Thursday, September 24th, 2009

“I’ve always believed that doors are meant to be opened.  That’s why they have hinges and knobs – You put up a barrier and sooner or later somebody is going to walk through it.  It’s human nature to want to know what’s on the other side.”

- Maddux Donner, ABC’s Defying Gravity

I was thinking about doors the other day, the ones we live behind and the ones we construct for ourselves, perhaps a gateway to another step in our growth.  Doors are there for a reason – they protect us from harm, keep us safe yet they can also keep us from taking risks in life, from living a life worth chuckling about in our old age.  I’m also referring to our shadow, that which we defend against and deny, while constructing energetic doors to keep it all safely locked away from anyone lest they find out.  Doors serve us well in this regard, the key is turned, the latch locked.

In thinking about doors, I can’t help but wonder about the existential loneliness that goes along with the locked door.  Is a door more about keeping someone from getting in or about you getting out, or being seen, in all of our stuff?   The choice to hide behind doors can never be about healing, only protection – and protection usually takes us out of relationship.  So, the next time you feel an impulse to “hole up,” to sequester yourself away from others and hide the beautiful person you are behind a door, think again.  Everybody has something going on with them – it is what makes us real.  A spiritual teacher once told me that growth is the path of the courageous – putting your hand on the knob, turning the handle, and taking that first step through an open door is what courage is all about.

DMB

Where is the Body!

Wednesday, September 23rd, 2009

“There is more wisdom in your body than in your deepest philosophy.”

- Friedrich Nietzsche

As a Somatic Psychotherapist, I’m usually asked what role the body plays in practicing therapy.  Often, when thinking about sitting with a psychotherapist, most folks visualize someone lying on a couch, talking endlessly about childhood memories with no real awareness of anything happening below the neck.  For me, the body holds a vast amount of experience, data about our world and how we perceive it.  Did you know that as babies we learn tasks in our bodies like crawling or walking up to 9 months before we have a cognitive understanding of it?  Furthermore, our bodies, our skin is the mediator to the world, how we sense and make sense of our place in it.  All of this and much, much more happens in the body.
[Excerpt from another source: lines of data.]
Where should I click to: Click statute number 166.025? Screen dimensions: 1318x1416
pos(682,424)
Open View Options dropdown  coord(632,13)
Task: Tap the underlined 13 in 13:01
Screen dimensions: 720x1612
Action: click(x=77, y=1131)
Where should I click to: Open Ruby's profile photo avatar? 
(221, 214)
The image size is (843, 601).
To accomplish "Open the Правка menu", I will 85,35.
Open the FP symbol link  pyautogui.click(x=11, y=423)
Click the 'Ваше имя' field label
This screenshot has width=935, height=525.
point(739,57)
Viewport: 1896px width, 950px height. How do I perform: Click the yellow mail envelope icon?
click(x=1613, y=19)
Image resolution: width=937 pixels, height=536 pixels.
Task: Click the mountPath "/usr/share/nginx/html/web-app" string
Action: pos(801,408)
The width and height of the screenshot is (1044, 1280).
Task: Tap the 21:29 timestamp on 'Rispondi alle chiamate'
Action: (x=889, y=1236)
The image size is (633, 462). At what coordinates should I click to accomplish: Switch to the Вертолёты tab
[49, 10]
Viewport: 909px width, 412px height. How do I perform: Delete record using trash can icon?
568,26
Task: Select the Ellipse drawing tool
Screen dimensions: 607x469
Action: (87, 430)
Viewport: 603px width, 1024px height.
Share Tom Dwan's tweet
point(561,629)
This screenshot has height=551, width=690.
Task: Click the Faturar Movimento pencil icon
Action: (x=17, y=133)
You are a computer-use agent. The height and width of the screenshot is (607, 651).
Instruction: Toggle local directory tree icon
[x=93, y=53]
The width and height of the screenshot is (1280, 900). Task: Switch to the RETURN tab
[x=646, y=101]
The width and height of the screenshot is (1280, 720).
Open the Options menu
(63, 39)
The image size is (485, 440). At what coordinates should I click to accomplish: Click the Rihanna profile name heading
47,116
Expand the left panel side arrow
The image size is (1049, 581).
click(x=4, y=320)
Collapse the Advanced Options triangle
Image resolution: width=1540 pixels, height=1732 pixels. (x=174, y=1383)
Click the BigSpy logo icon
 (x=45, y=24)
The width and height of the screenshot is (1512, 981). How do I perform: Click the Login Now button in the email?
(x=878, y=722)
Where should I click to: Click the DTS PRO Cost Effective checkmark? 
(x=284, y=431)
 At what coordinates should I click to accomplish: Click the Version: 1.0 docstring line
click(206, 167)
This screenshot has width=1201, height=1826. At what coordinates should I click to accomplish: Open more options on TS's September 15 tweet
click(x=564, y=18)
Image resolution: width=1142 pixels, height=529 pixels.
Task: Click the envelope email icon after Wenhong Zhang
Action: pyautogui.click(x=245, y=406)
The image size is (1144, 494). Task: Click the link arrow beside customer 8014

Don Johnson, a professor in grad school and the founder of the Somatics Department at CIIS, used to scream at the top of his lungs with his slender arms flailing wildly above his head, “WHERE IS THE BODY!”  His lament was really his frustration at how much the bodily experience is denied in the field of psychotherapy, even discounted as valid.   Have you ever had the experience of jumping at a loud noise from a passing car on the street, or even gasped at a particularly gruesome image on TV?  These are unconscious bodily reactions often done just below our level of awareness.  It is just this wisdom that I work with in the room when sitting with a client in therapy.  Incorporating the somatic details of the issue a client comes in with enhances and completes the gestalt, making it whole – and there is a truth in this wholeness.  Organicity is one such principle I use, going with the flow of the session and working with the content a person brings in, in mindfulness, always asking for details of the bodily experience.  Mindfulness is another principle I use, bringing a deeper sense of awareness to client’s bodies, and helping the unconscious emerge.  In my mind, the body IS the way out and through, and integral to any psychotherapy session.